# Given exercise 1:
According to the SOR solver readme, which method does SOR reduce to when the relaxation factor omega equals 1?
# Given exercise 2:
Carry the SOR solver readme forward from its final sentence.

A C++ implementation of the Successive-Over-Relaxation (SOR) method, specifically optimized for symmetric sparse banded matrices.

Key Features

  • Memory Efficiency: Instead of storing a full $NxN$ matrix $(O(N^2))$, this solver only stores non-zero bands and the diagonal, achieving $O(N*M)$ memory complexity ($N$ - size of the matrix, $M$ - number of bands)
  • Numerical Stability: Implements the SOR iterative algorithm with a configurable relaxation parameter ($\omega$) to accelerate convergence.
  • Banded Matrix Support: Specifically handles symmetric matrices where non-zero elements appear only within a distance $M$ from the diagonal.
  • Scientific Precision: High-precision output in scientific notation.

Mathematical Background

This solver finds the solution for a system of linear equations $Ax = y$

The SOR Method

The Successive-Over-Relaxation (SOR) method is an iterative technique. Given a starting vector $x^{(0)}$, it computes the next approximation $x^{(k+1)}$ using the formula:

$$x_i^{(k+1)} = (1 - \omega)x_i^{(k)} + \frac{\omega}{a_{ii}} (y_{i} - \sum_{j < i}a_{ij}x_{j}^{(k+1)} - \sum_{j > i}a_{ij}x_{j}^{(k)})$$

where:

  • $\omega$ is the relaxation factor ($0 &lt; \omega &lt; 2$).
  • If $\omega = 1$, the method reduces to Gauss-Seidel method.
  • If $1 &lt; \omega &lt; 2$, the method is called "over-relaxation" and can significantly speed up convergence for certain systems.

Project Structure

.
├── include/
│   └── SORSolver.hpp     # Class and method declaration
├── src/
│   ├── SORSolver.cpp     # SOR algorithm implementation
│   └── main.cpp          # Input/Output handling and CLI
├── data/                 # Sample input/output files
├── Makefile              # Build system configuration
└── README.md

Build & Run

This project uses make and requires a compiler that supports C++17 standard.

# Supplied material:

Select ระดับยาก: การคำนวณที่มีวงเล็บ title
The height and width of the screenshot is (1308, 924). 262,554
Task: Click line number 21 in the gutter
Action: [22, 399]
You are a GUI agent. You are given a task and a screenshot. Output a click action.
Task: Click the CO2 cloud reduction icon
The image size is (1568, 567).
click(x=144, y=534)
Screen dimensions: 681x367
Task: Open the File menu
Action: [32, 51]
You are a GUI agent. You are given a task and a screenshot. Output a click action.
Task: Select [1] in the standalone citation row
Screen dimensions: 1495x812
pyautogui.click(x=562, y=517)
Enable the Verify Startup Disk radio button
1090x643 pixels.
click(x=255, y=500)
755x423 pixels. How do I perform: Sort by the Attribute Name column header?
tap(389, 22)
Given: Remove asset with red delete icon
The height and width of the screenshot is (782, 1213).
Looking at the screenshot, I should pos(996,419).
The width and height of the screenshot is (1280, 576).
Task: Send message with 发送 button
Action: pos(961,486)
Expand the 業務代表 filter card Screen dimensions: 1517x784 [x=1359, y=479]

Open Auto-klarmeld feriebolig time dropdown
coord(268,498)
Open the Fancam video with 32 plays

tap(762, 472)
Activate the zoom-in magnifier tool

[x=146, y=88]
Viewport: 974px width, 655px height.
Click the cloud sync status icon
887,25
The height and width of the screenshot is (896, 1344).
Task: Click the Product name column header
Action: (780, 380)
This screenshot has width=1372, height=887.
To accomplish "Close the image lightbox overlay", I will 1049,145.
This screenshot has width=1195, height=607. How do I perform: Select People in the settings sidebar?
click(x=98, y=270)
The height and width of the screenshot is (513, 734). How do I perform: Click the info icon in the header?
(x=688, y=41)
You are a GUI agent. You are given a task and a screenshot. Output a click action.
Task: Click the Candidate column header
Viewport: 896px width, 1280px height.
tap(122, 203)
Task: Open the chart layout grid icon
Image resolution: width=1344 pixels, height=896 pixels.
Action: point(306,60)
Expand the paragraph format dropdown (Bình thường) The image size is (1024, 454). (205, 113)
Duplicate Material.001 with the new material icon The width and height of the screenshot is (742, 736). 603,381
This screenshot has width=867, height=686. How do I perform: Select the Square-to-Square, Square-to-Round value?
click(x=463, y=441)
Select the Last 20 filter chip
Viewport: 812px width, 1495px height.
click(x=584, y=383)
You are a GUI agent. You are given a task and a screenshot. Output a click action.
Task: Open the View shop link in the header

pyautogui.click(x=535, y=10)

# Exercise output 1:
The Gauss-Seidel method.

# Exercise output 2:
Compilation

Build the project using the provided Makefile:

make

Running the Solver

The program reads data from standard input. You can pipe your data files directly:

./sor_solver < data/file1.in

Running sample input files

make test

Clean up

To remove object files and the executable:

make clean

Input format

This solver expects the following input sequence:

  1. N - size of matrix, N - number of bands above or below the diagonal
  2. M lines for each band (starting from the furthest from the diagonal)
  3. The main diagonal elements
  4. The right-hand side vector $y$
  5. The initial guess vector $x^{(0)}$
  6. The relaxation parameter $\omega$
  7. The number of iterations $L$

Usage Example

To demonstrate the solver, we can use the provided sample data from data/file1.in. This example represents a system with a $7 x 7$ matrix, $M = 2$ non-zero bands and relaxation factor $\omega = 1.5$.

Sample Input

7                   # N - matrix size
2                   # M - number of bands
1 2 1 2 1           # band 2 (furthest from diagonal)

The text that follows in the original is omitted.